— Required work —
Write out every one of the entries below word for word, omitting the pictures.

— Record extracts —
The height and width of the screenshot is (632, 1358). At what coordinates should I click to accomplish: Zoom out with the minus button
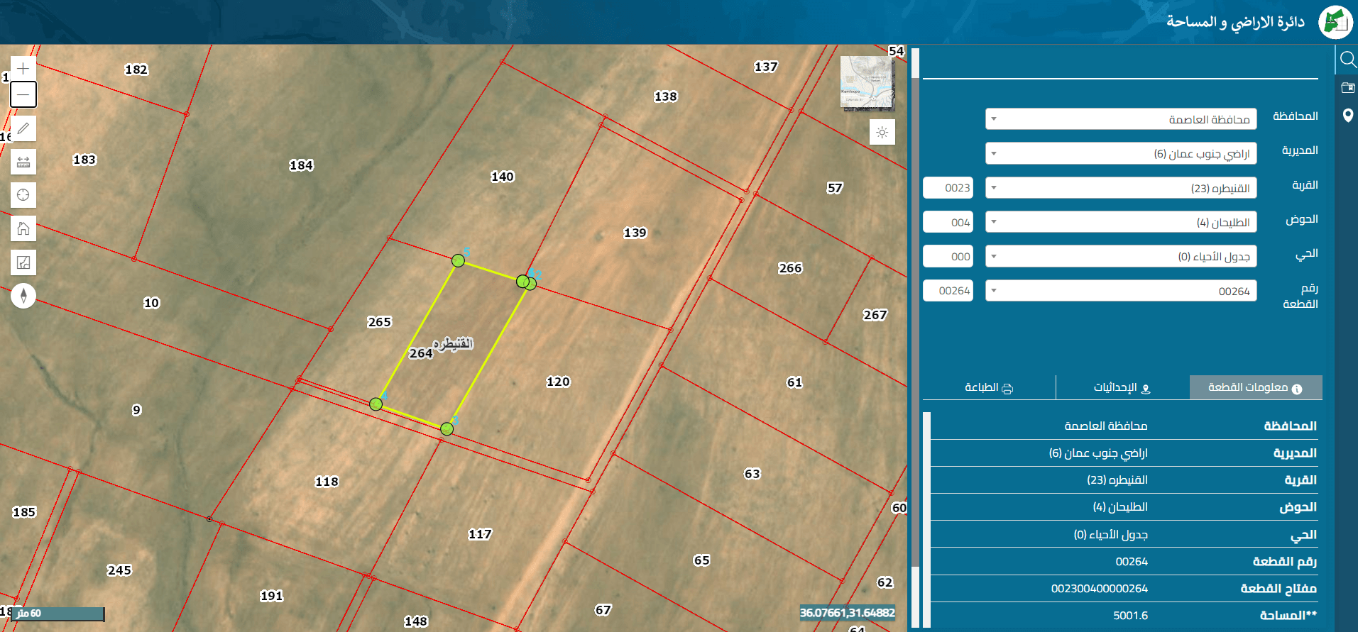point(23,94)
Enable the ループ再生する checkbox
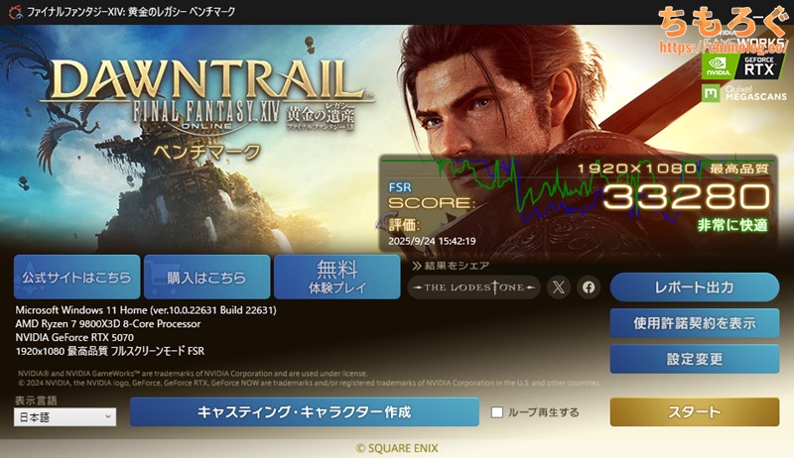Image resolution: width=794 pixels, height=458 pixels. point(497,412)
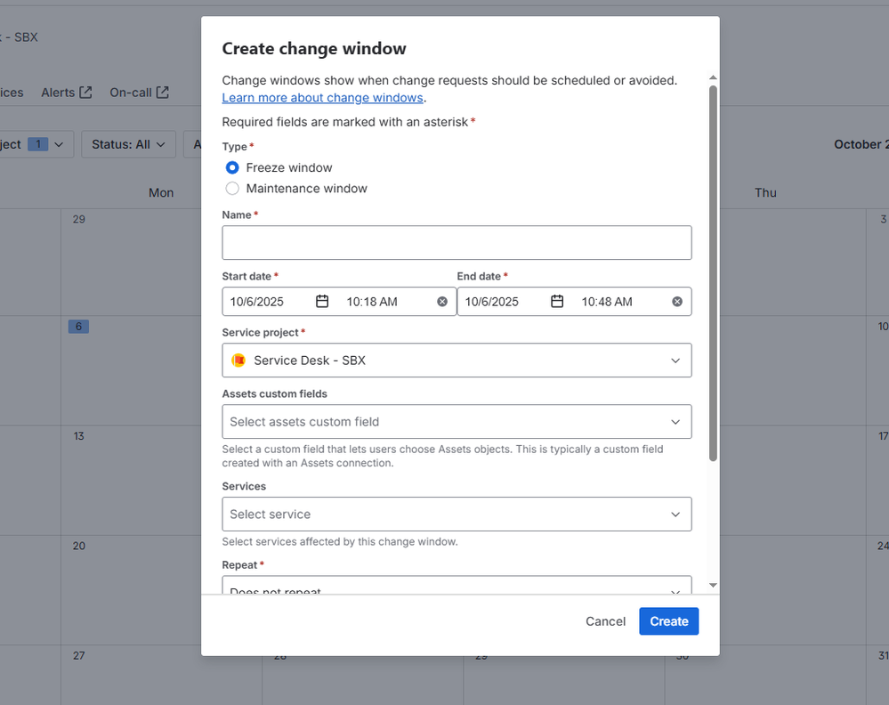Clear the 10:48 AM end time with x icon
The width and height of the screenshot is (889, 705).
(x=676, y=301)
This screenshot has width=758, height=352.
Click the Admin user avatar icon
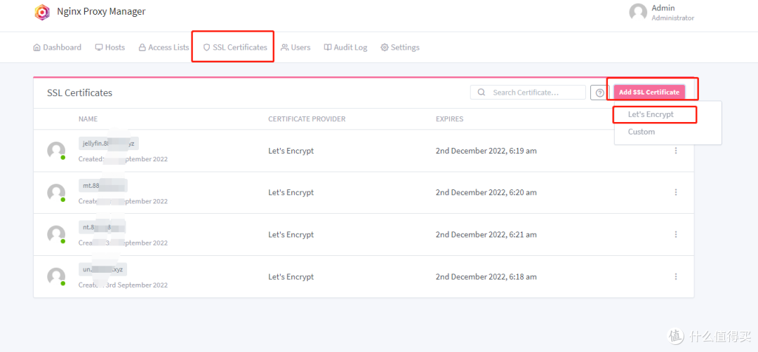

— Expected answer —
The height and width of the screenshot is (632, 1358). At what coordinates should I click to accomplish: Zoom out with the minus button
point(23,94)
Enable the ループ再生する checkbox
Image resolution: width=794 pixels, height=458 pixels. point(497,412)
Clear the 10:48 AM end time with x icon
The width and height of the screenshot is (889, 705).
(x=676, y=301)
This screenshot has width=758, height=352.
Click the Admin user avatar icon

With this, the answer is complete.